Original certificate

Jeff Jackson showed me his grandfather’s original membership certificate, in which he is referred to as ‘Albert Edward Jackson’, with his date of joining IHEEM being 17 February 1947. He explained: “Both my father and his brother were electrical engineers at Aston Hall. I remember going over to the workshops and the boilerhouse for a look around whenever we stayed with my grandfather. I was in my late 30s when my grandfather died, and thus got to know him quite well. He had a real passion for hospital engineering, was a strong contributor to IHEEM throughout his career, and a strong believer in its educational role and the part the Institute played in supporting the profession. As with nurses and clinicians, quite a few estates and engineering professionals have followed their forebears into the field.”

Spell down a mine

Here we moved on to talk about Jeff’s father, Peter. He explained: “Dad started off as an apprentice, like his father, with a local electrical company, but towards the end of the World War 2 he was called up as a ‘Bevin Boy’ – young men aged between 18 and 25 conscripted to work in a coalmine (in his case in Derbyshire) for two years, under a plan introduced by the Minister of Labour and National Service in the wartime Coalition government, Ernest Bevin. The Bevin Boys were chosen by lot as 10 per cent of all male conscripts aged between 18 and 25,” Jeff Jackson continued. “The country was running out of coal for the war effort, but many existing miners had joined up and were fighting overseas. Ernest Bevin therefore introduced a call-up system to the mines – each month lots were drawn, and if the last number of one’s National Service Number registration coincided with the number drawn, one was headed for the mines.

Refusal's consequences

“When this happened to my father he was perhaps 18. Most of the Bevin Boys wanted to be with their pals fighting in France or Belgium, but if they refused to go down the mine they could be imprisoned. My father spent about two years as a miner, including about a year after the war ended. Because he was already serving an apprenticeship, he was able to complete it with the mining company. He became the national treasurer for the Bevin Boys Association, and in 2008 was one of a number of Bevin Boys still living to be recognised with the award of a special medal, presented to him by then then prime Minster, Gordon Brown, at Number 10 Downing Street. This was a nice touch, because during the war the Bevin Boys got little recognition; indeed some regular miners classified them as ‘conscientious objectors’. I went to Downing Street with my brother, David, and my father to pick up the Bevin Boy Veteran Medal. It was a proud moment, and there were quite a number of his contemporaries there too. Although they were from all over the country, he knew them all. He died about a year later, aged 86. When talking about the mine he described it, unsurprisingly, as pretty hard and dirty and very physical work. He remembered one occasion when the regular miners walked out, followed shortly after by the Bevin Boys, only for the latter to be sent back down the mine, since they were told they had ‘no rights’. Nobody much recognised their important contribution, and some believed they were simply dodging the draft. That was really what the Number 10 event was about; putting that straight.”

Meeting his wife

After finishing his stint down the mine, and his apprenticeship, Peter Jackson started his hospital service as a tradesman at Aston Hall Hospital as a tradesman, aged around 20, where he soon after met Joan, a student nurse, who he subsequently married, and who now, aged 86, lives in Wales. Jeff Jackson said: “My father spent about two years at Aston Hall Hospital, gaining further electrical qualifications. Soon after this he got another job – as Assistant Hospital Engineer at Nottingham General Hospital, becoming an Associate Member of IHE, membership number 1026, in 1954. I was born the same year, while he was employed at this very large acute hospital. We again lived in the hospital house.”

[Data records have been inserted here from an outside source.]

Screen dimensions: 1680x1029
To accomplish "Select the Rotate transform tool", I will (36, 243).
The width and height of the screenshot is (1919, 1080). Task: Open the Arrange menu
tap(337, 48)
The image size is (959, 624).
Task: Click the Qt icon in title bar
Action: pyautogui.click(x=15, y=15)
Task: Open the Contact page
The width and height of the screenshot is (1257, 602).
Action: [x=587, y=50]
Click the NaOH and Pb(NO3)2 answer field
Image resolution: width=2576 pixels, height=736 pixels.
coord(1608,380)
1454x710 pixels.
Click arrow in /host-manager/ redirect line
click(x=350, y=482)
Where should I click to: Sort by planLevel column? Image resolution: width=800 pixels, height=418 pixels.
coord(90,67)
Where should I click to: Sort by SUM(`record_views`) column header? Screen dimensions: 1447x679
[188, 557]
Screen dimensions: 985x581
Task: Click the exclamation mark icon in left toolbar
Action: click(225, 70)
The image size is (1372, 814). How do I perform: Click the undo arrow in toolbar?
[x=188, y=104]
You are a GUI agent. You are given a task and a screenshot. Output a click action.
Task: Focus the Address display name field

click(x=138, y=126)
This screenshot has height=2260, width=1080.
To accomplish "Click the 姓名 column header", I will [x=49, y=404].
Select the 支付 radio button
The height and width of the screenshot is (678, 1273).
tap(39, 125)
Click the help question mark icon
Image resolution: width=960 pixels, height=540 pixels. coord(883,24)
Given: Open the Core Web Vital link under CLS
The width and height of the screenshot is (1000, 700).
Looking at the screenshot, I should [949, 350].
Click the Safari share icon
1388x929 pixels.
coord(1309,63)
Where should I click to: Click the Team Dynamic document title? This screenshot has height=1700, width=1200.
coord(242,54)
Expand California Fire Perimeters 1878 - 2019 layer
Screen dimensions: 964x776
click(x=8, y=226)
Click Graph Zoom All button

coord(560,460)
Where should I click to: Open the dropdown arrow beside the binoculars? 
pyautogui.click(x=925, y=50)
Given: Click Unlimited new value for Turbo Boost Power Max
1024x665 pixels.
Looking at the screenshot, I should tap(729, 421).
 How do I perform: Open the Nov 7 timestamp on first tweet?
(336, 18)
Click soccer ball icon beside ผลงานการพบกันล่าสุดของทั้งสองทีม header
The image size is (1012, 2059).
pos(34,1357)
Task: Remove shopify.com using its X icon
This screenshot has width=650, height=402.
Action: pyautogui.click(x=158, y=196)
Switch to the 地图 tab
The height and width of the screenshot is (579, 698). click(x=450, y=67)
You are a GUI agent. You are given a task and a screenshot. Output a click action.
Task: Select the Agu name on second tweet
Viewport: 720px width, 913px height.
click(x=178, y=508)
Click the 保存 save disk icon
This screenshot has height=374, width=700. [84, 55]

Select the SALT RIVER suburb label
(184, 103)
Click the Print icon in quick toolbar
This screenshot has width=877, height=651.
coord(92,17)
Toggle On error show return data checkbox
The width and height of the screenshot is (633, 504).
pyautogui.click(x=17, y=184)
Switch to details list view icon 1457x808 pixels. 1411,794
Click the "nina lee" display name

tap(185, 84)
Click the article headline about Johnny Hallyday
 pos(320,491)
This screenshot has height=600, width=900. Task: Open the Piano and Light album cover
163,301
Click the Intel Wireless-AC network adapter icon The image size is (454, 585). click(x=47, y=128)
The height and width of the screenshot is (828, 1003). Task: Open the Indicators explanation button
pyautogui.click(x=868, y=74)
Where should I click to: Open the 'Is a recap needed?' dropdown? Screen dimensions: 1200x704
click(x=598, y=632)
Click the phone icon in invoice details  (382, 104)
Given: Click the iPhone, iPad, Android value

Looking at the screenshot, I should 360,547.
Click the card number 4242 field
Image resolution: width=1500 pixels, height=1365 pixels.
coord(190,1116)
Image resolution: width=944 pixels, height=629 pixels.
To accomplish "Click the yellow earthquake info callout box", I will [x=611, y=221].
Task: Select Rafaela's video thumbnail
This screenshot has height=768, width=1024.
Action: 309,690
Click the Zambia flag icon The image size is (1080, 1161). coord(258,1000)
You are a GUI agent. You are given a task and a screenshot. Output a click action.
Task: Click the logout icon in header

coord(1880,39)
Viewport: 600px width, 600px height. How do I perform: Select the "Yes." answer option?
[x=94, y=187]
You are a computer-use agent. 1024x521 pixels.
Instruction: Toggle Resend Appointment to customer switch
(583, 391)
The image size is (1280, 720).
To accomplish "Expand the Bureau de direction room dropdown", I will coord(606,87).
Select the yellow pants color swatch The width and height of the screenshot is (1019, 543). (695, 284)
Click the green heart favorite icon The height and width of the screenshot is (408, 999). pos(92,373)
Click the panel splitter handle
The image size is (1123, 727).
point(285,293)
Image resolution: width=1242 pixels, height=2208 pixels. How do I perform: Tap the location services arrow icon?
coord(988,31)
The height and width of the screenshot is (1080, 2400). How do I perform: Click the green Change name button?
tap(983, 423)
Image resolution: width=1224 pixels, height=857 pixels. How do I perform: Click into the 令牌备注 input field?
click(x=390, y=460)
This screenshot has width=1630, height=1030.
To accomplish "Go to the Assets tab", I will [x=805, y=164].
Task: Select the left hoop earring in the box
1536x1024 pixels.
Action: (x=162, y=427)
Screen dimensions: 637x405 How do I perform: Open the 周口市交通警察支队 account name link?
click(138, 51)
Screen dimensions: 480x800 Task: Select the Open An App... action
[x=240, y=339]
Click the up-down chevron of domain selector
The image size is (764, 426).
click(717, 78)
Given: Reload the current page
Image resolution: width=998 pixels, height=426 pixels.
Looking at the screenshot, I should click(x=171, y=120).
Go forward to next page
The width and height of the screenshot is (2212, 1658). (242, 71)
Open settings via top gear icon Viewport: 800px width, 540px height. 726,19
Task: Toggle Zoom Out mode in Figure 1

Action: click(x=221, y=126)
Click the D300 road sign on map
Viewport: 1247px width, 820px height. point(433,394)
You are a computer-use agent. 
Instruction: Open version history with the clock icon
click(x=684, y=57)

The family left Nottingham when Jeff Jackson was just a few months’ old, moving to Louth in Lincolnshire, where his father took up the role of Hospital Engineer at the town’s hospital. Some four years later he was appointed Group Engineer – a promotion – at Roundway Hospital in Devizes, a large inpatient mental healthcare facility. Jeff Jackson explained: “In those days NHS engineers were encouraged to move around, gaining higher qualifications, and were often helped financially with elements such as removal costs. In the Group Engineering role he was responsible for several hospitals, with Roundway the biggest. He had a big team of hospital engineers – from the bottom upwards semi-skilled men, tradesmen, the foreman, the Assistant Hospital Engineer, the Hospital Engineer, and the Group Engineer.”

Taking the bars off the windows

Jeff Jackson recalled that the family stayed in Devizes for about nine years; when they left he was about 13. He said: “Roundway Hospital was a large mental health hospital overlooking Salisbury Plain, with a very large staff community. We again lived on the site, as did many of the other staff. One of the first jobs my father undertook was taking the bars off the windows, since attitudes towards mental health were changing. As the children of the hospital staff we were extremely protective of both the patients and the hospital’s good name. Children in school sometimes talked about the local ‘loony bin’, so there were a few fights between the hospital children and the others. I went right through all my schooling in Devizes. My father really enjoyed the job, and this was the period where I decided I wanted to follow him into the profession.”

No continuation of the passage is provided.